13. (1) A person that has obtained a tax
credit cost certification from the Department of Environmental Quality under
section 16 of this 2007 Act may transfer the cost certification to a personal
income or corporate income or excise taxpayer in exchange for consideration
from the taxpayer.
(2) In order for a credit under section 12
of this 2007 Act to be claimed by a person that does not own the repowered or
retrofitted engine that qualifies for the credit, the person that received the
tax credit cost certification and the taxpayer that will claim the credit must
jointly file a cost certification transfer notice with the Department of
Revenue to transfer the cost certification to the taxpayer. The transfer notice
shall be on a form prescribed by the department and shall contain any
information required by the department.
(3) The cost certification transfer notice
shall be filed with the Department of Revenue prior to the first tax year for
which a credit will be claimed under section 12 of this 2007 Act. A transfer is
not allowed under this section if the transferor has claimed any portion of the
credit allowed under section 12 of this 2007 Act. [2007 c.855 §13]
Sec.
14. Sections 12 and 13, chapter 855, Oregon
Laws 2007, apply to diesel engine repower and retrofit tax credit cost
certifications issued in tax years beginning on or after January 1, 2008, and
before January 1, 2012. [2007 c.855 §14; 2009 c.865 §67d; 2009 c.913 §8]
315.357
Time limit applicable to energy conservation tax credit.

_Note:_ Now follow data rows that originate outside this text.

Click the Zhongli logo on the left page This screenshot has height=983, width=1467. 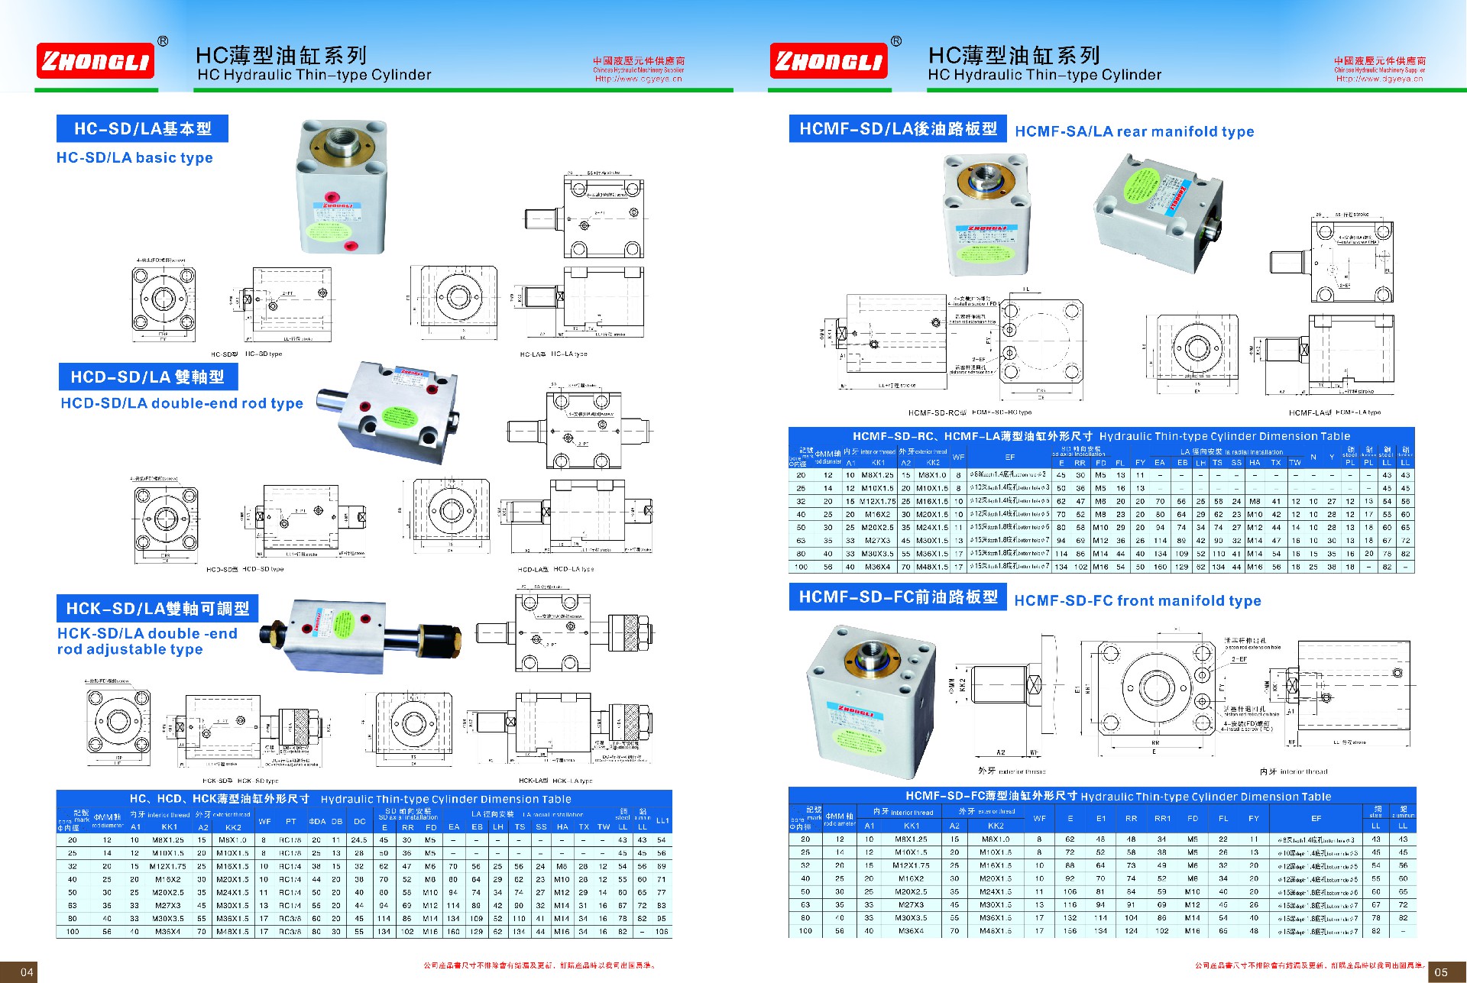click(x=96, y=61)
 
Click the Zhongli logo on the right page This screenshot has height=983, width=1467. click(x=828, y=61)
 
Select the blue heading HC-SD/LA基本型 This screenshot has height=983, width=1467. click(x=142, y=128)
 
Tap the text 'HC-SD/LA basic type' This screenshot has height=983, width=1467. click(x=134, y=158)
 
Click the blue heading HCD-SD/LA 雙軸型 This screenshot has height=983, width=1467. click(x=147, y=377)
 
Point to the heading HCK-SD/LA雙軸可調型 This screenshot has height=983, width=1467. click(x=157, y=609)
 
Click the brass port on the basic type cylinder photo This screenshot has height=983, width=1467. click(x=340, y=143)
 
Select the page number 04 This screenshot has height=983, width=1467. click(x=27, y=972)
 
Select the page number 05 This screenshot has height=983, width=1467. click(x=1440, y=972)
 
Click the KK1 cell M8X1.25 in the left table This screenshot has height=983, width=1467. click(x=168, y=840)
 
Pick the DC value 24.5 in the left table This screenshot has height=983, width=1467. click(x=359, y=840)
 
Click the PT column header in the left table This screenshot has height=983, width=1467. click(x=290, y=822)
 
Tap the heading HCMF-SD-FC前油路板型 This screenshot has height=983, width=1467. click(x=898, y=597)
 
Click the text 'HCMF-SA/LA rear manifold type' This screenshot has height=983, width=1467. click(x=1134, y=131)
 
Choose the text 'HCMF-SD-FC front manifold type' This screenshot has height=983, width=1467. click(x=1137, y=601)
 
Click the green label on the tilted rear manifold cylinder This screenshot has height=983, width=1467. click(x=1144, y=188)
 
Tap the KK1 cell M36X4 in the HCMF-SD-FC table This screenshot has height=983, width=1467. click(x=911, y=931)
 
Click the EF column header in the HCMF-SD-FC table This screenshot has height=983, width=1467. click(x=1316, y=819)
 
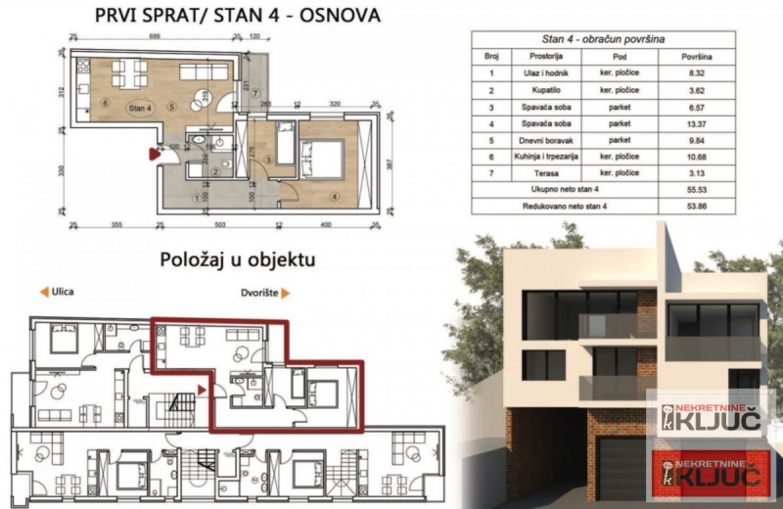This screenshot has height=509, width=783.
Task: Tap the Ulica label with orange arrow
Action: click(57, 292)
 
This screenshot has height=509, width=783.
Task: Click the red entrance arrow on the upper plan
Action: click(152, 153)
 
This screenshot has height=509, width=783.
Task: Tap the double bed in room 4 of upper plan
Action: click(323, 154)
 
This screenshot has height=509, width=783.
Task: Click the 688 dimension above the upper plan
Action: click(155, 35)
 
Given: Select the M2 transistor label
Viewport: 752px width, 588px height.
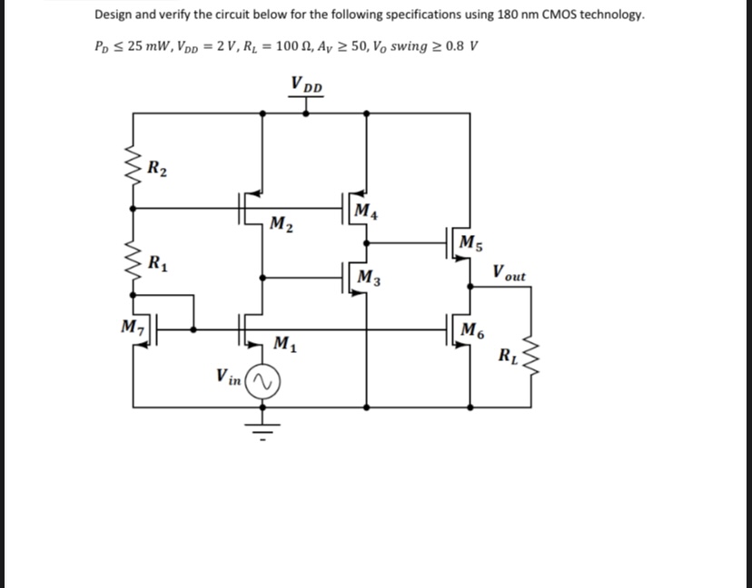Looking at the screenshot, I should tap(282, 223).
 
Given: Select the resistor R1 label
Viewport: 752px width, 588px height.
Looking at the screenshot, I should tap(157, 265).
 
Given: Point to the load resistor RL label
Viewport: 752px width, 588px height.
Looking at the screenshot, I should tap(508, 353).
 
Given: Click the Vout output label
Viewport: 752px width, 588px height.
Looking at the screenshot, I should tap(509, 272).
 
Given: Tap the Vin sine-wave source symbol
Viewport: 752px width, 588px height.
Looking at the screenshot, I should tap(263, 383).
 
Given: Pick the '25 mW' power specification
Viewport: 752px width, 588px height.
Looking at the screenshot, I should tap(143, 46).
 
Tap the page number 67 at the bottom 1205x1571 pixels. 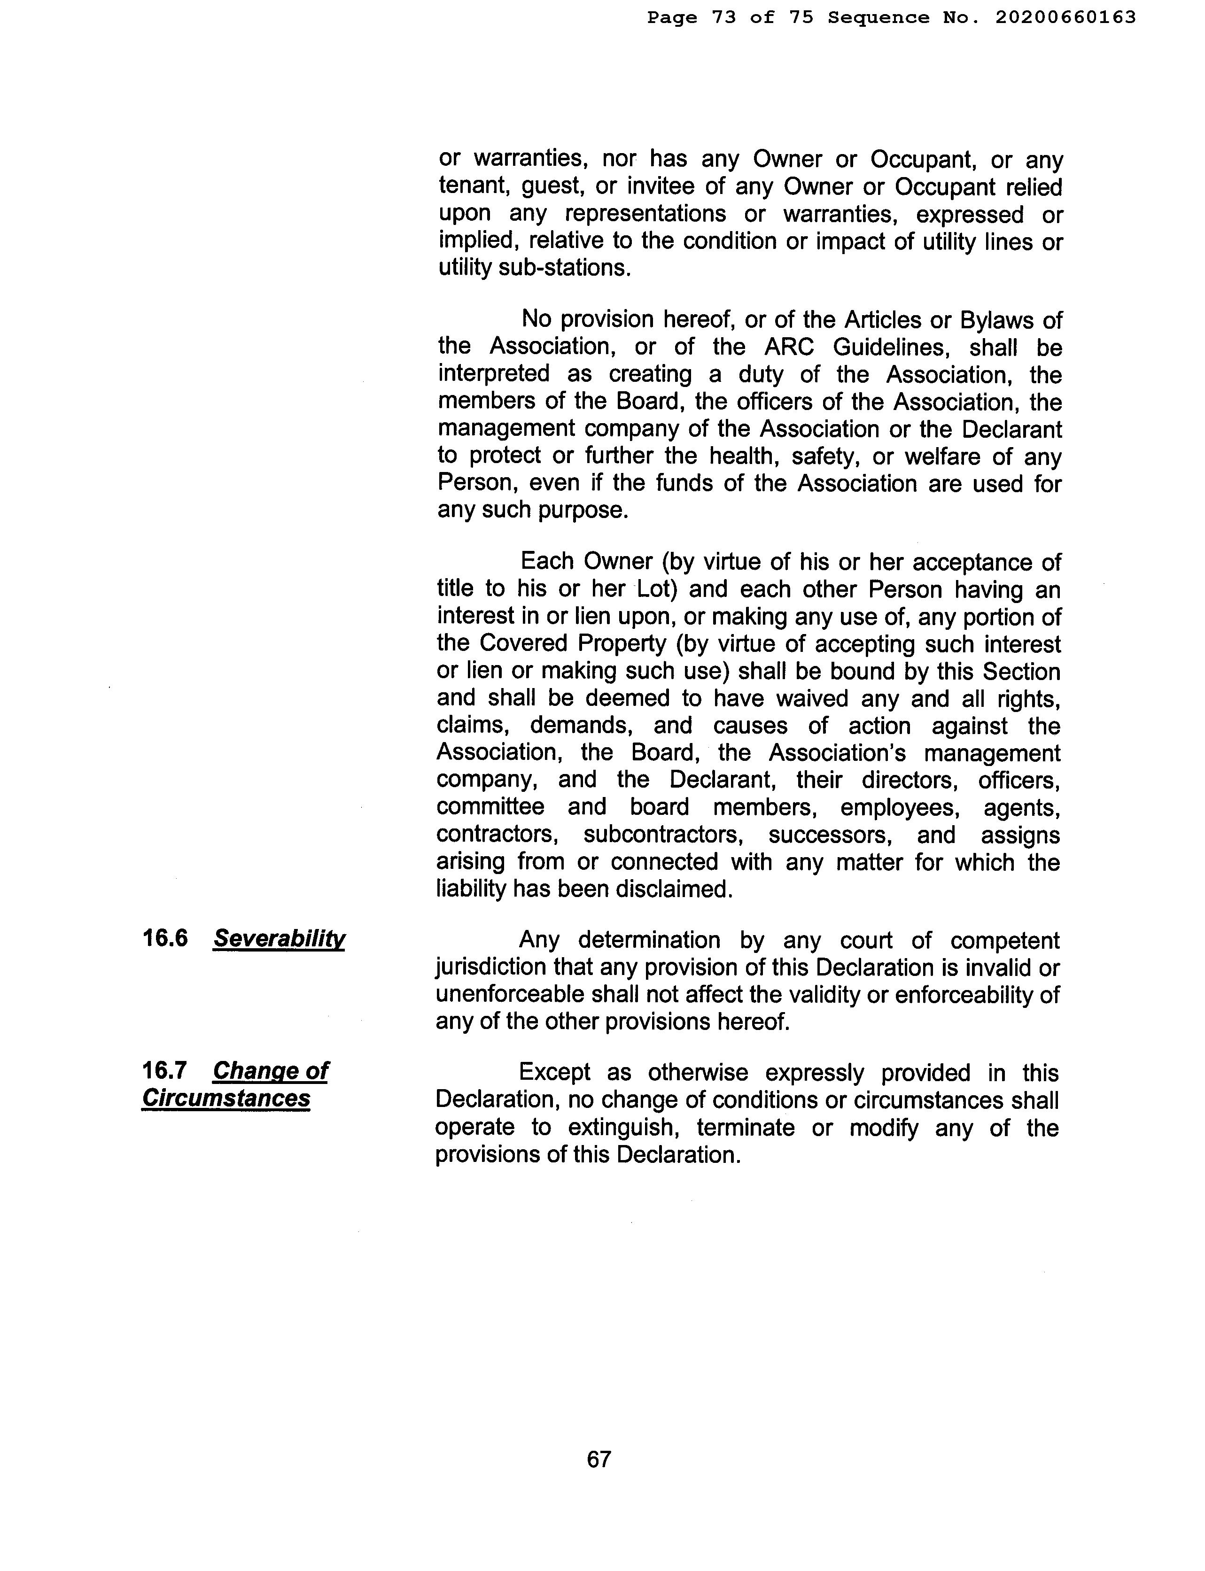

For a facility other than a renewable energy resource equipment manufacturing
facility, a taxpayer may not be allowed a credit under ORS 315.354 unless the
taxpayer:
(1) Files an application for preliminary
certification under ORS 469B.145 on or before April 15, 2011;
(2) Receives preliminary certification
under ORS 469B.157 before July 1, 2011; and
(3) Receives final certification under ORS
469B.161 before January 1, 2013, or has demonstrated, to the State Department
of Energy, evidence of beginning construction before April 15, 2011. [2007
c.843 §24; 2009 c.913 §15; 2010 c.76 §5; 2011 c.474 §24; 2011 c.730 §1]
315.360
[Amended by 1953 c.132 §3; repealed by 1965 c.26 §6]
315.365
[Repealed by 1965 c.26 §6]
315.455
[Repealed by 1965 c.26 §6]
315.460
[Repealed by 1965 c.26 §6]
315.465
Biofuels and fuel blends. (1) As used in this section and
ORS 315.469:
(a) “Alternative fuel vehicle” means a
motor vehicle that can operate on a fuel blend.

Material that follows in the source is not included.